It must have been difficult to consider moving away from Doumecq.
John and Emma had lived on the Plains for nearly two decades and the
hardships of earlier years were behind them. The wonderful new house
that had been a dream for years had been completed and was the
showplace of the community. The overall family unit had control of
nearly 1000 acres of land, albeit some it was steep and hard to
access. But it was time to move—, the family was nearly gone and the
fun and excitement of a growing family was past. John and Emma still
had a bit of wanderlust in their blood and were ready for a new
Making the move took a lot of planning and trading. Even though
the economy of the Doumecq plains had improved over the years very
little fluid money was available. Most of the transactions, except
purchase of staple groceries and equipment, were accomplished by
barter or trading work. John would need actual cash money to make
the 300-mile move from Doumecq to the Horse Heaven hills. Traveling
by covered wagon, as he had come to Doumecq at the turn of the
century, was no longer possible. Raising money for a major move was
not easy. Banks were very conservative especially when it came to
lending more than annual operating capital to local farmers.
The transactions that occurred are complicated and the records
are a little fuzzy—but we know what finally resulted. First of
all, John mortgaged the 160-acre homestead for $3,200. The lender
was C. S. Smith who the locals privately called 10% Smith. John’s
loan was for 8% and there was no plan for paying the principal. A
payment of $256 was to be made to Smith and the end of harvest each
year. That was a lot of money for Doumecq farmers to pay in 1917.

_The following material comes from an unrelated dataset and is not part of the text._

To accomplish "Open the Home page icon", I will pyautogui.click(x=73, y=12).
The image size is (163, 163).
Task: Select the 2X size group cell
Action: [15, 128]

John took the $3200 as moving money and gave the homestead (and the
debt) to his eighteen-year old son, Robert. Although there is
nothing in our written documents, apparently the mortgaged ranch was
to pay for Robert’s help in moving the horses from Doumecq to the
new location. Robert never took over the house. He traded the ranch
(and the debt) to Clark and Edna McCoy who immediately moved to the
family house and took over the post office. (Emma’s name continued
to be listed as the Postmaster until 1919).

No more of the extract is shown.